2.7.3 Matching HPC allocation to the scale required

Of final note is the concept of service units and other compute resources, and their importance to running your Nextflow workflow on HPC. We have mentioned service units throughout this workshop as one of the reasons why workflow optimisation is important. Here we will expand on this slightly and also list other recommendations to check before submitting your workflow at full scale.

Both Gadi and Setonix allocate a finite amount of service units to research projects to spend on these HPCs. Service units are finite due to the fact that a machine has a finite amount of resource hours within a time period (typically a quarter on HPC). The system administrators divvy up the amount of available hours (total system cores X hours within the quarter) among projects to ensure equitable access.

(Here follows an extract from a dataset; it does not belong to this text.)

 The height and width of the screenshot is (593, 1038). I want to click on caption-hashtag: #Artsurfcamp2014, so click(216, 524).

Before submitting a full-scale workflow on HPC, it is important to first check that your project has sufficient service units to run the workflow. You can use your benchmarking trace reports to help estimate the amount required. If your project runs out of service units part way through workflow execution, jobs may be held, rejected by the scheduler resulting in premature workflow termination, or downgraded to low priority. Planning your compute work and applying for service units ahead of time can help avoid frustrating delays due to insufficient resources. Visit the NCI job costs page and the Pawsey accounting page for more information on service units and their calculation on these systems.

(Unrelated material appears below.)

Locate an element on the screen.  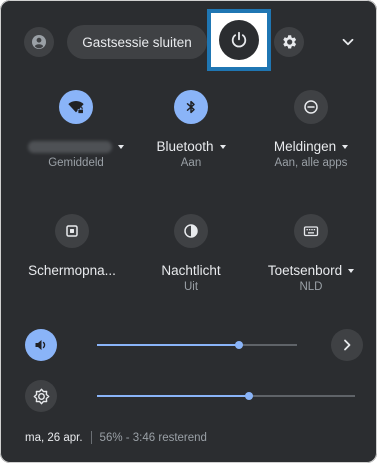
notifications-icon is located at coordinates (311, 107).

Finally, it is important to also consider the scratch disk resources your workflow outputs will require. Physical disk usage as well as the total number of files and folders (referred to as "inodes") are monitored on HPC to ensure high performance of the I/O filesystem is maintained. Just as running out of service units can halt your workflow execution, so too can surpassing these per-project disk limits. Extrapolating disk requirements from your benchmark samples and multiplying those requirements by ~ 1.2 - 1.5 (to allow for failed runs, complex samples, and additional ad-hoc post-processing) is a reasonable approach to estimating the scratch disk requirement for your full-scale workflow.

2.7.4 Workflow adaptability

When developing and running workflows on "real" data, input data is rarely uniform. While the sample data used here was intentionally consistent, actual data sets often contain variation in file size, formats, sequencing depth, metadata etc. These differences can impact performance and potentially require updating the workflow structure (main.nf, modules) and resourcing (custom configuration files) to suit.

Configuration is an iterative process - get it right for a representative sample, scale up first to a few and then to all samples, iterate and optimise as you go. Using dynamic resourcing strategies and customised trace reports can simplify the tweaks that will be inadvertently required over time and use cases.